Work to do —
Write out the items word for word, covering the stretch from the beginning through the line that contains "click(93, 40)". Leave the pictures out of your answer.

##############################

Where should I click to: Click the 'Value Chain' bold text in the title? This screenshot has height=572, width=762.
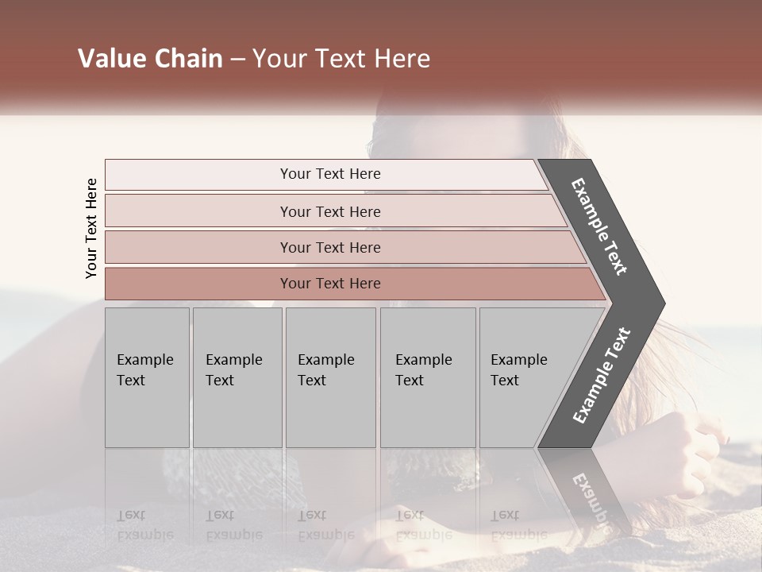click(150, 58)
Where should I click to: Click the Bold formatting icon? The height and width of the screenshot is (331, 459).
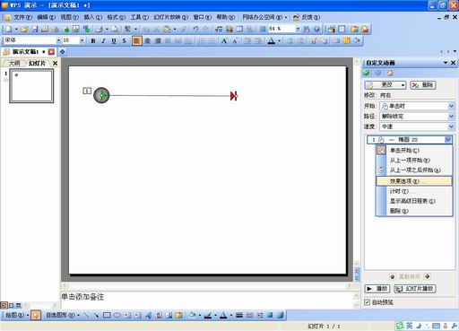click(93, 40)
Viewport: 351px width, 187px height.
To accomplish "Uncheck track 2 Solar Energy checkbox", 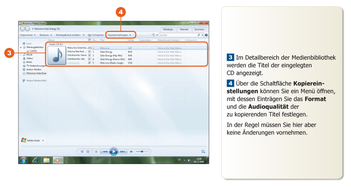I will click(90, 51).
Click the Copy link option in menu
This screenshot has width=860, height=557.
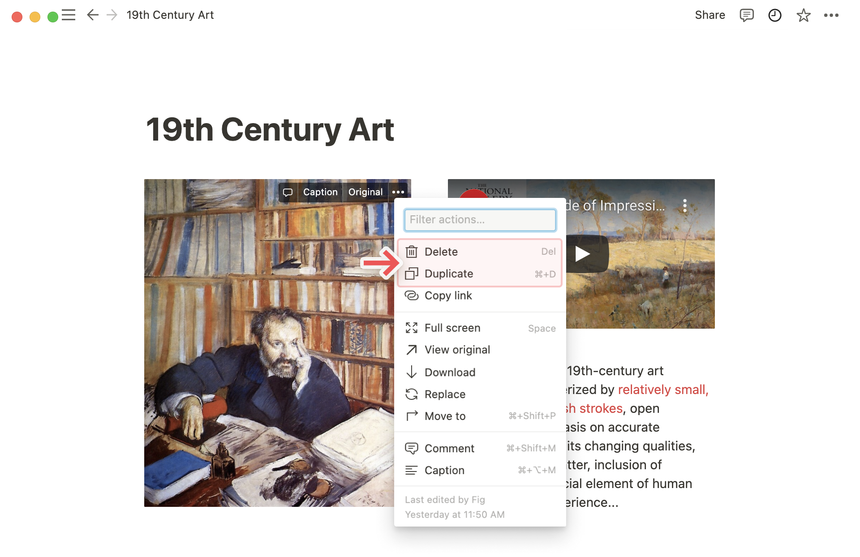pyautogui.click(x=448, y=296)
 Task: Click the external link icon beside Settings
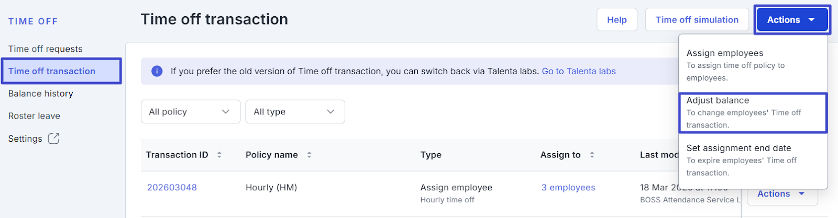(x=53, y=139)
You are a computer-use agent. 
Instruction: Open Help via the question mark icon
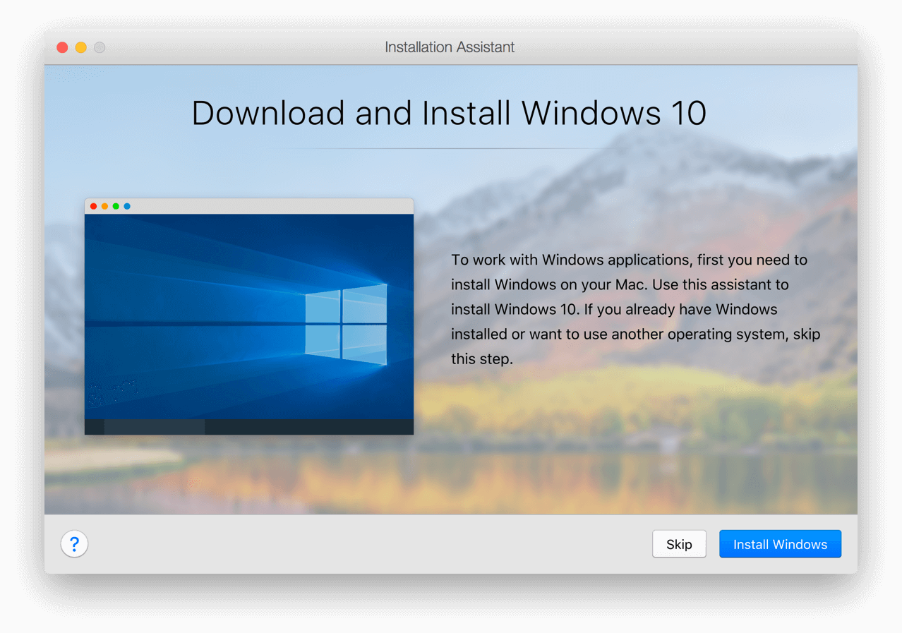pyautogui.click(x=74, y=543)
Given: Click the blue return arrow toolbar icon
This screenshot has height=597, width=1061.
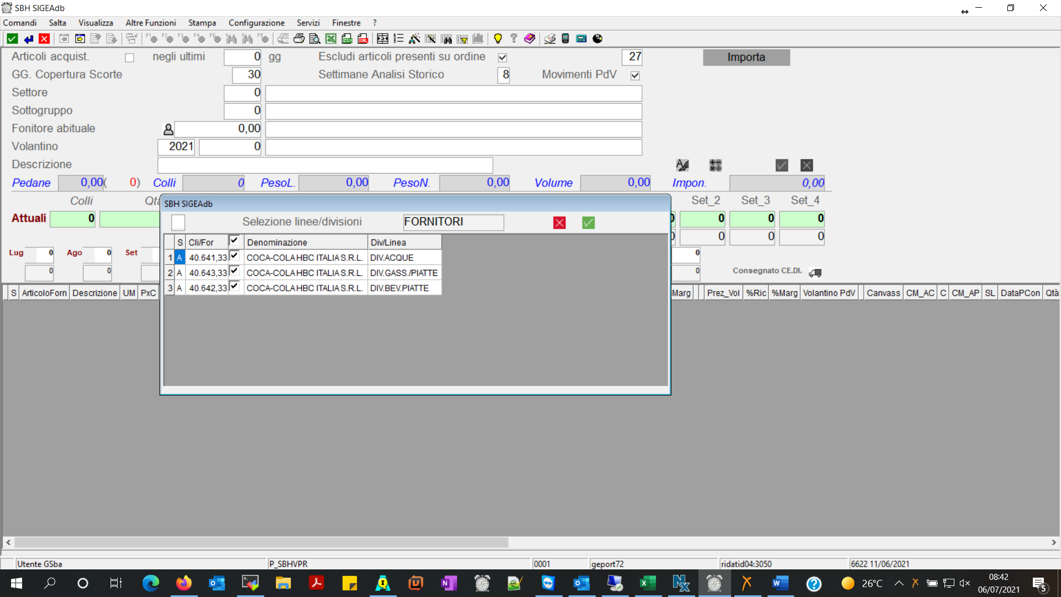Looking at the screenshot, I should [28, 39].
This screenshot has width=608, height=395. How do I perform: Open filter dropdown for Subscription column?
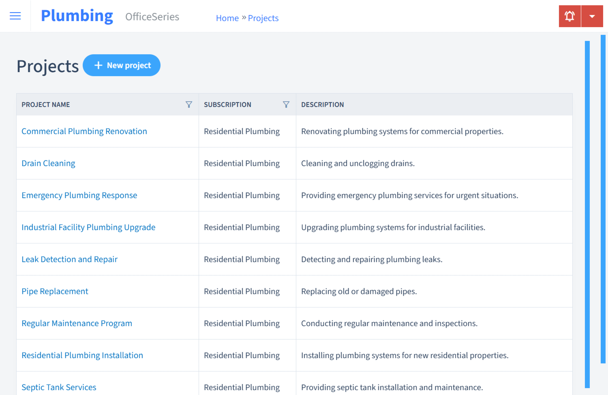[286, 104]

##############################

Written response —
Where should I click to: Click the 'Value Chain' bold text in the title? This screenshot has height=572, width=762.
click(150, 58)
Where should I click to: Click the Bold formatting icon? The height and width of the screenshot is (331, 459).
click(93, 40)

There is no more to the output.